**TASK BRIEF:**
Go line by line through the entries and show those that hold the string "Expand".

* * * * * * *

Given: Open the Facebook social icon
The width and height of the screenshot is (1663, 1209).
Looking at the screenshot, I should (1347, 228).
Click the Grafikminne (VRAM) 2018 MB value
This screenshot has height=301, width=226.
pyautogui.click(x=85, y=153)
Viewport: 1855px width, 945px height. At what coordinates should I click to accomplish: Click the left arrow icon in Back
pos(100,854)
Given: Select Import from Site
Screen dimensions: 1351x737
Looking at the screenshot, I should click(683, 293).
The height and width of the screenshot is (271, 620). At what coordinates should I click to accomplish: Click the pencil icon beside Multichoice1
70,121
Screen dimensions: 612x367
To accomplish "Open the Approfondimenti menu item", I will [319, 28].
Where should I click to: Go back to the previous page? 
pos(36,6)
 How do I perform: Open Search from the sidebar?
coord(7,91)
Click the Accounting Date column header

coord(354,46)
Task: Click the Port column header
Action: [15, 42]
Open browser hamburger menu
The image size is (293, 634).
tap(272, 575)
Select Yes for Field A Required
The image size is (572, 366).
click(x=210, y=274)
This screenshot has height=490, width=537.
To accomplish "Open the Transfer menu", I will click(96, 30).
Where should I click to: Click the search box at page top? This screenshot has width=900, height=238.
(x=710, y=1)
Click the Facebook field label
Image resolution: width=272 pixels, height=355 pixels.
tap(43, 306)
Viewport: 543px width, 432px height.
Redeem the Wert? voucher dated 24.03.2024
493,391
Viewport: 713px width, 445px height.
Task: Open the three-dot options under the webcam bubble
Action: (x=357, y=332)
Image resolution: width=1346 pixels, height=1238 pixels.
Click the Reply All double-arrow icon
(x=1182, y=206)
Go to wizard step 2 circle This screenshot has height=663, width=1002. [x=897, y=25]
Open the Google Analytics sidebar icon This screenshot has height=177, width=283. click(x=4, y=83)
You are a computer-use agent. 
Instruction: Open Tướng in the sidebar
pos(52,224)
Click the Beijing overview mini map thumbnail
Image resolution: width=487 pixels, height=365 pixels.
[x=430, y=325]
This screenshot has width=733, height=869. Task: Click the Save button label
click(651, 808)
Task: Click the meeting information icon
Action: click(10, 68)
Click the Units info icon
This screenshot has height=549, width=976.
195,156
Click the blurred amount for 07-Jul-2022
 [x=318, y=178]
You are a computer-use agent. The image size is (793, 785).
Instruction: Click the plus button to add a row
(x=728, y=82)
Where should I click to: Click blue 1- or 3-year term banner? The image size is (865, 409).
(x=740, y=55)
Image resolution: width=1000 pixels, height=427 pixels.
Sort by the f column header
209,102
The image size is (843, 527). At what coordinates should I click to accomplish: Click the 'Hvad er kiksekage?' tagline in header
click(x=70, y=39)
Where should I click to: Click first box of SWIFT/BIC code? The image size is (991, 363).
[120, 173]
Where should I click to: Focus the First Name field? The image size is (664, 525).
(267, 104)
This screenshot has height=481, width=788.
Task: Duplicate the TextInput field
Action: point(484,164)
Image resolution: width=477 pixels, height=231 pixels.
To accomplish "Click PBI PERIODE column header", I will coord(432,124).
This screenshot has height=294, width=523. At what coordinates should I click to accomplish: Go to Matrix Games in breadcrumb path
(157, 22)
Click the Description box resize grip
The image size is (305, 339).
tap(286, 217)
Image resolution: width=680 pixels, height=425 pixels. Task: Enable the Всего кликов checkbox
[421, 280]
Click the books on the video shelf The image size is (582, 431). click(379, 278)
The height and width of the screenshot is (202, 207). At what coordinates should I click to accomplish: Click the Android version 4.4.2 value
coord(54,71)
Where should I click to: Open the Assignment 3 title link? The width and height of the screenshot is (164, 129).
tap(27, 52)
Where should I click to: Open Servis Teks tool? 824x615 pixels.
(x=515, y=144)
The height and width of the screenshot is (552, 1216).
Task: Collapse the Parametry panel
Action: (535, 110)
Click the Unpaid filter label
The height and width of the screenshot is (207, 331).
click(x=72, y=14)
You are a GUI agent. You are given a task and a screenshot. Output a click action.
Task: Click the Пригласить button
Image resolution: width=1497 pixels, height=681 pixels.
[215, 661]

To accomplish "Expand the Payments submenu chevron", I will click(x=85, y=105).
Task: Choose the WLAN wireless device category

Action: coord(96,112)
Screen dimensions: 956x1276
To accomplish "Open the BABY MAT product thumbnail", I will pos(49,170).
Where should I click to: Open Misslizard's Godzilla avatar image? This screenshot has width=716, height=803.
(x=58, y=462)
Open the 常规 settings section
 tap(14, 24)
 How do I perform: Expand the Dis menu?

* * * * * * *

**RESULT FOR THIS EXERCISE:**
To accomplish "Expand the Payments submenu chevron", I will click(x=85, y=105).
 How do I perform: Expand the Dis menu?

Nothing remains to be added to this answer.